Exercise aim: Return the listing below unchanged, but without pictures.
++++
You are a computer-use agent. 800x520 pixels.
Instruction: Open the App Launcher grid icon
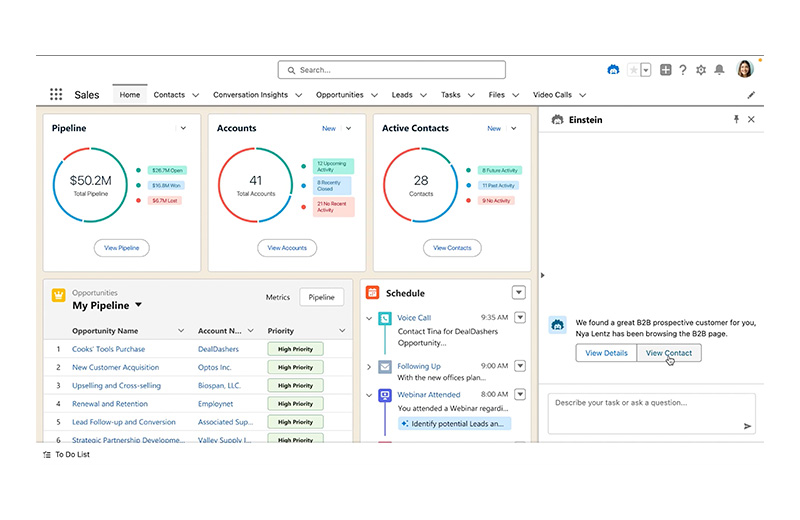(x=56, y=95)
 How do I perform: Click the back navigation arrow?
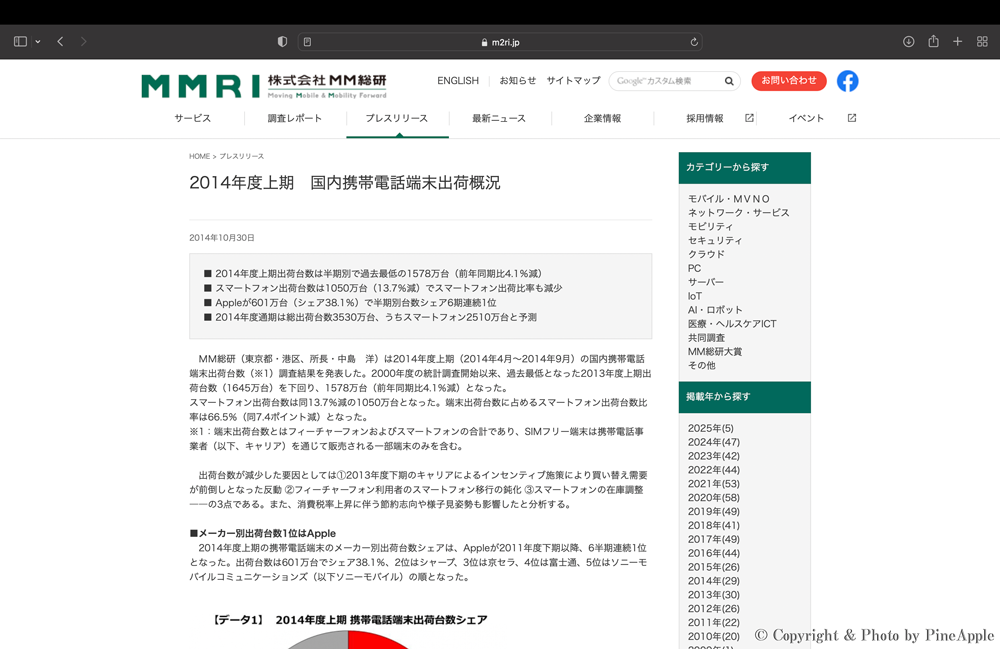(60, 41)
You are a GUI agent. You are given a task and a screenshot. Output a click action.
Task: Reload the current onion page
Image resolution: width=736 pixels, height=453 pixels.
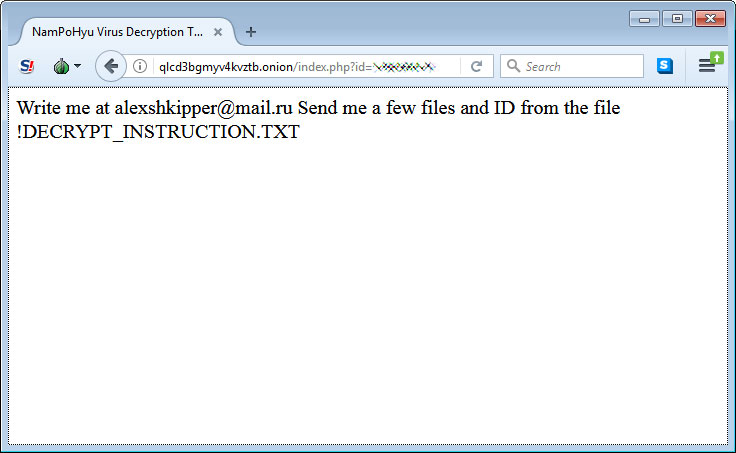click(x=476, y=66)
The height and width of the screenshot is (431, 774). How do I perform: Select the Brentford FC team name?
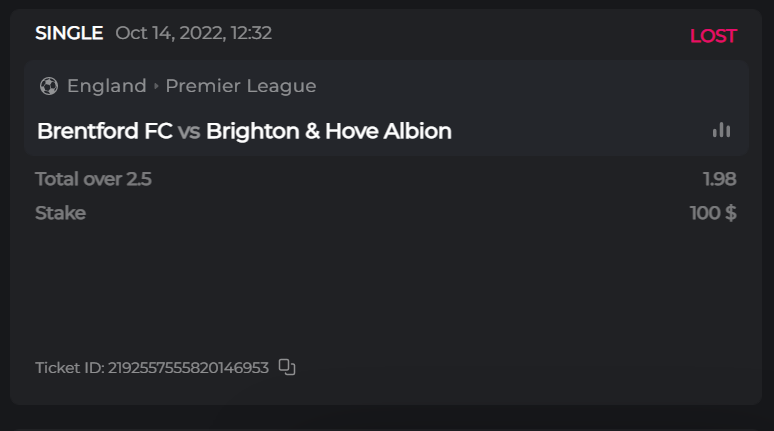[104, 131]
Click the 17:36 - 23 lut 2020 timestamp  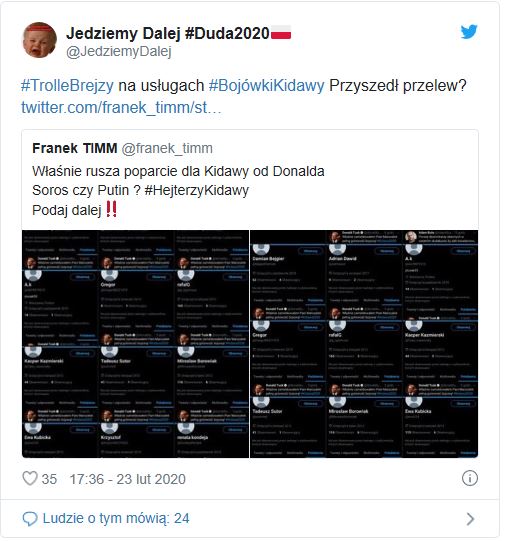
++++
Reply:
You are a computer-use agent. 800x520 pixels.
Instruction: Open the App Launcher grid icon
(x=56, y=95)
 How do I perform: Click the back navigation arrow?
(60, 41)
You are a GUI agent. You are given a task and a screenshot. Output a click action.
Task: Reload the current onion page
Image resolution: width=736 pixels, height=453 pixels.
click(x=476, y=66)
The height and width of the screenshot is (431, 774). How do I perform: Select the Brentford FC team name?
[104, 131]
Click the 17:36 - 23 lut 2020 timestamp  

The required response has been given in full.